My first appt. went so horribly, I can't even describe in words the disappointment, that I did have some sort of a nervous breakdown and my mother and I left miami that night as I was passed out in the back seat after crying for hours. It was rushed, too quick, the secretary was unbelievably rude to me on the phone and in person (she's no longer there), and I felt completely hopeless. My questions weren't answered.
Also, with my friend she said she didn't need a tilt table test she could just doing something there in the office (WHAT). I completely disagree with this! Does Dr. R do tilt table tests? I don't even know, not with me or my friend.
The other thing, I would bring up issues and she would just say "go see a sleep neurologist" as if I hadn't done that like 10 x's before. Or mention dysautonomic problems and "go see a dysautonomia specialist" as if they are just around the corner. I thought that CFS specialists were supposed to cover all of those problems, I don't have the money nor transportation nor health to go off seeing more specialists, I really wanted them to try and treat everything as a whole.
This is my experience. We ALL have different experiences. Some people love a doctor while others, not so much. That is normal. It would not be fair of me not to mention these things that I have heard from other people too. Please don't bash me, I'm really sick, and I've been completely honest with how it went down for me. If you don't like it, I can't change the past.
Also it is there job to say "maybe you don't have cfs", "maybe you should look into other things". Maybe you should look into this: ___________.

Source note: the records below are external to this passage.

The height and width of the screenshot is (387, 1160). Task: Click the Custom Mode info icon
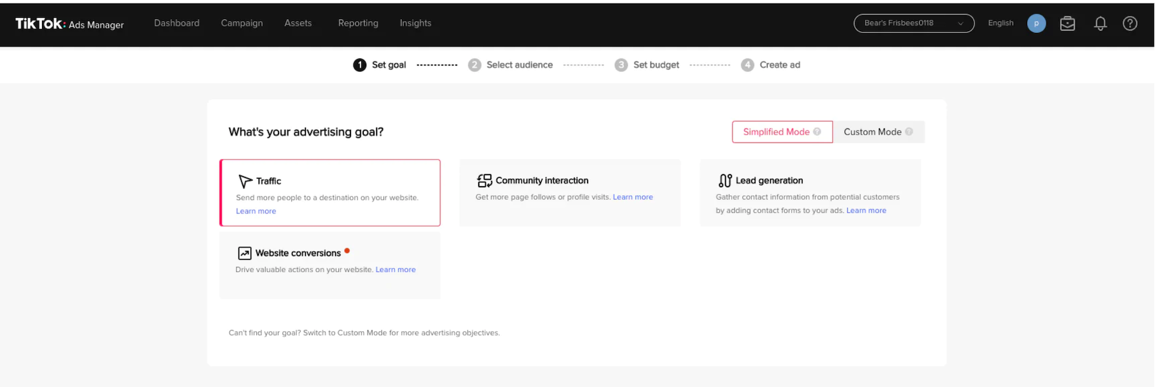tap(909, 132)
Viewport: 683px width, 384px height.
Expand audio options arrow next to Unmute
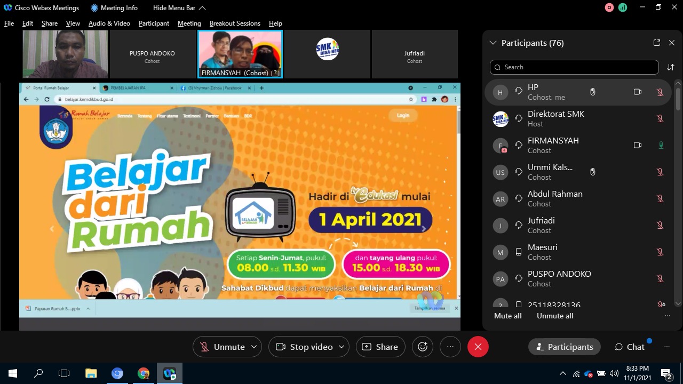(254, 347)
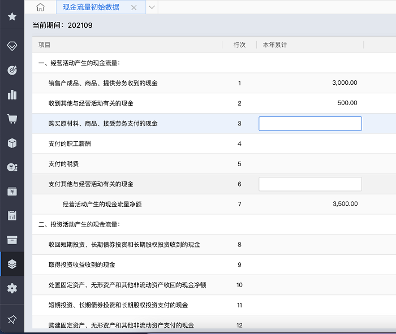
Task: Go to the home tab icon
Action: pos(40,7)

I would totally disagree that she prescribes based on your "individual tests and symptoms". I would put my hand on a bible and take an oath to disagree to that. When my 4 friends and I compared our labs, compared our symptoms (through email), SO DIFFERENT yet we were all offered the same things and given a piece of paper with the same supplements. I just disagree based off of personal experience. Also while in the waiting room I overheard other patients talking about how immunovir made them "crazy", "depressed", "incredibly moody"...................
I can say that I've heard differently about klimas, heard good things but who knows. In the end, I don't think any of them have a CLUE what causes cfs or what to do. Immunomodulators can make people crazy sick and way worse, it's quite a russian roulette gamble.
With the 3 things I've mentioned I still think it's important to let other users know what else she does offer instead of just saying I'm wrong. Naturally it would be good to discuss what else she's done for YOU or your loved one.
It seems harsh but I wish someone had been more honest with me before I blew all my money and hope going to miami. This is a truthful experience from a patient who has seen hundreds of doctors.
P.S. My mom is an R.N., a very caring and compassionate nurse who is really good at her job, and even considering going into psychiatric nursing. She would back up everything I've said here and probably have more to add, she had the same feelings and we often don't agree on things.
No need to respond to me, I've got enough to deal with. Just discuss your personal experiences and the varying treatment your were offered.